Dans les rues non barricadées, la vie sociale tente de se réanimer. Le transport public, le gros commerce, l’administration publique dans plusieurs quartiers de la capitale se réveillent. Cependant, l’incertitude demeure à l’éventualité d’une reprise de la mobilisation anti-Jovenel Moïse
Lundi matin, au réveil, des rues de la capitale haïtienne bouillonnent. Des citoyens pressaient le pas en vue d’accomplir leurs premières obligations matinales. Le transport public, sur plusieurs axes, s’observe en progression en raison d’une présence soutenue des véhicules desservant plusieurs circuits, a constaté Rezo Nòdwès.
Des conducteurs également se bousculent à l’idée de pouvoir se ravitailler d’un nombre important de passagers. L’administration publique à l’arrêt depuis plus de deux mois, essaie de se reprendre. À la reprise, des employés tentaient de dépoussiérer les bureaux, matériels et mobiliers jusque-là non utilisés.

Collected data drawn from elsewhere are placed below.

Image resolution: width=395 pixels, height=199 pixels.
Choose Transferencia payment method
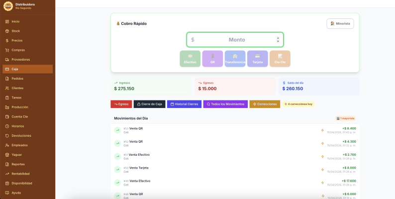pos(235,59)
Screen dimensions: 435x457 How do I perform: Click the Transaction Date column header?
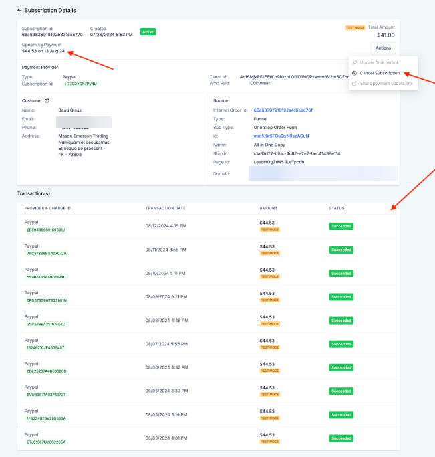166,208
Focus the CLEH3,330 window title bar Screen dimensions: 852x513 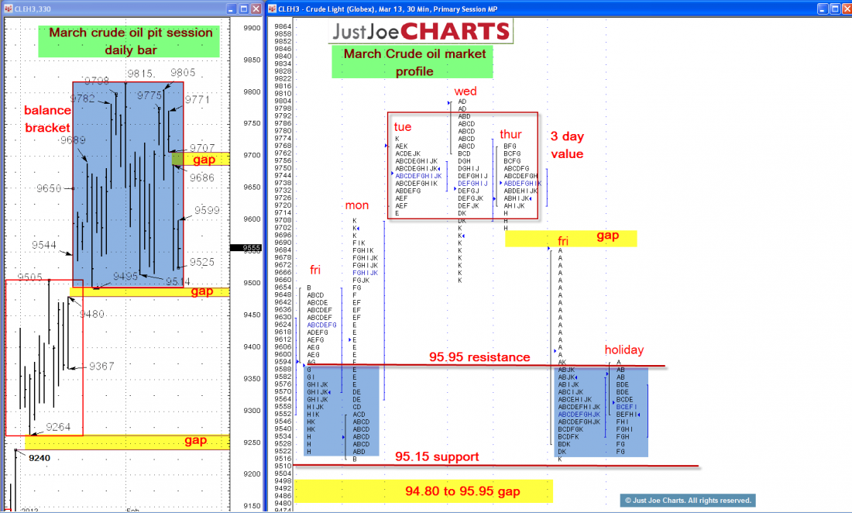116,8
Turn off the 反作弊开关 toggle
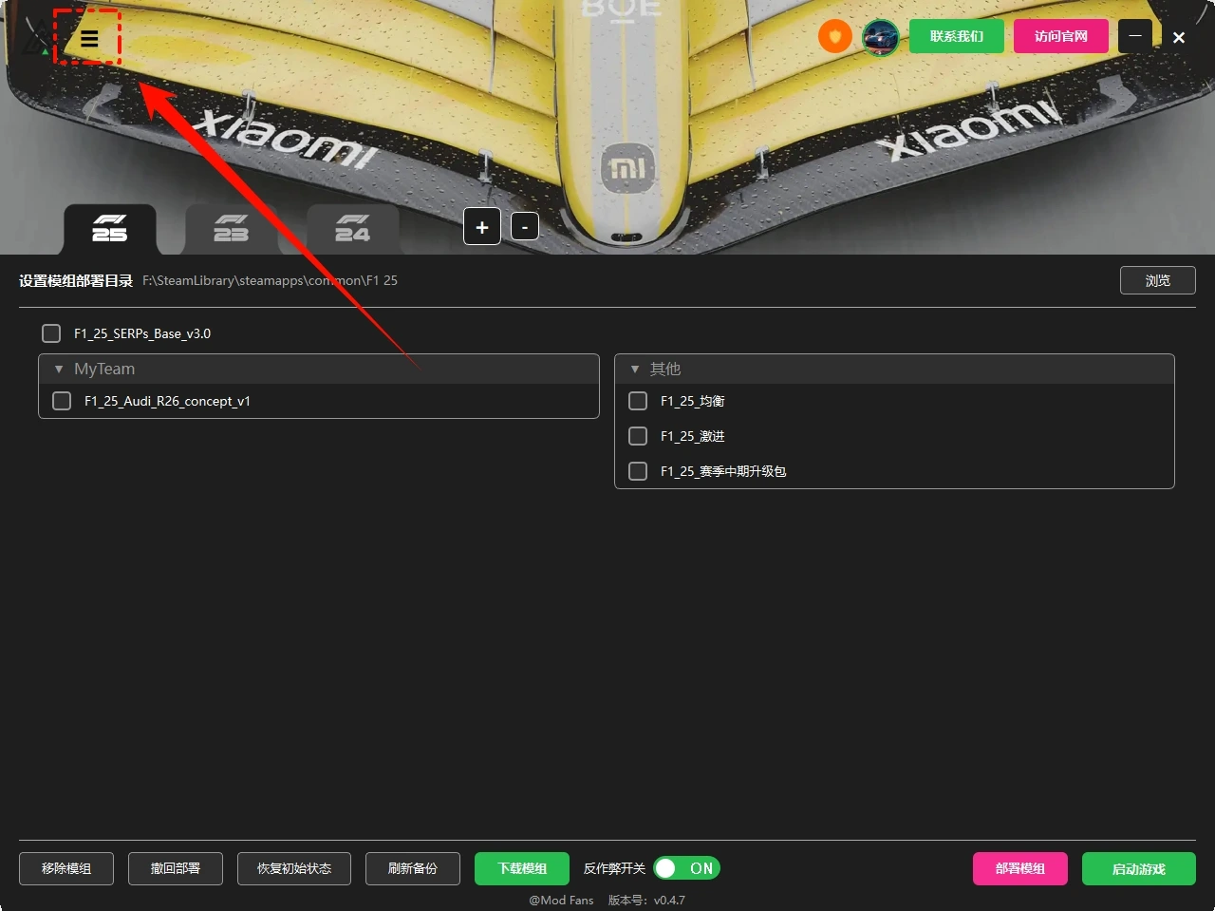 point(686,868)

Dans le sillage de la reprise, l’incertitude règne toujours en maître. Des résidents de divers quartiers, en raison de la fragilité observée, sans une garantie des autorités policières, hésitent à s’aventurer en raison des voies barricadées, ont-ils avoué. À Tabarre, des chauffeurs sont contraints d’éviter certaines artères, car des militants continuent de défier les forces de l’ordre en maintenant des barrages.
À Bois-Verna, dès l’aube, des barricades de pneus enflammés ont été dressées sur la chaussée. Des responsables d’établissements scolaires congréganistes gardent un œil vigilant sur la rue, en dépit d’une réouverture autorisée en civil.
Une trêve tacite s’observe dans la mobilisation visant le départ anticipé du Chef de l’État, Jovenel Moïse. Les opposants qui persistent à lancer des convocations galèrent à rassembler la grande foule.
Cependant, dans les cœurs et les esprits, on sent la volatilité de la situation. Tout un chacun essaie de mettre en règle ses affaires et de se préparer pensant qu’à tout moment la crainte les troubles à l’ordre public peuvent resurgir à travers un nouveau « Pays Lock ».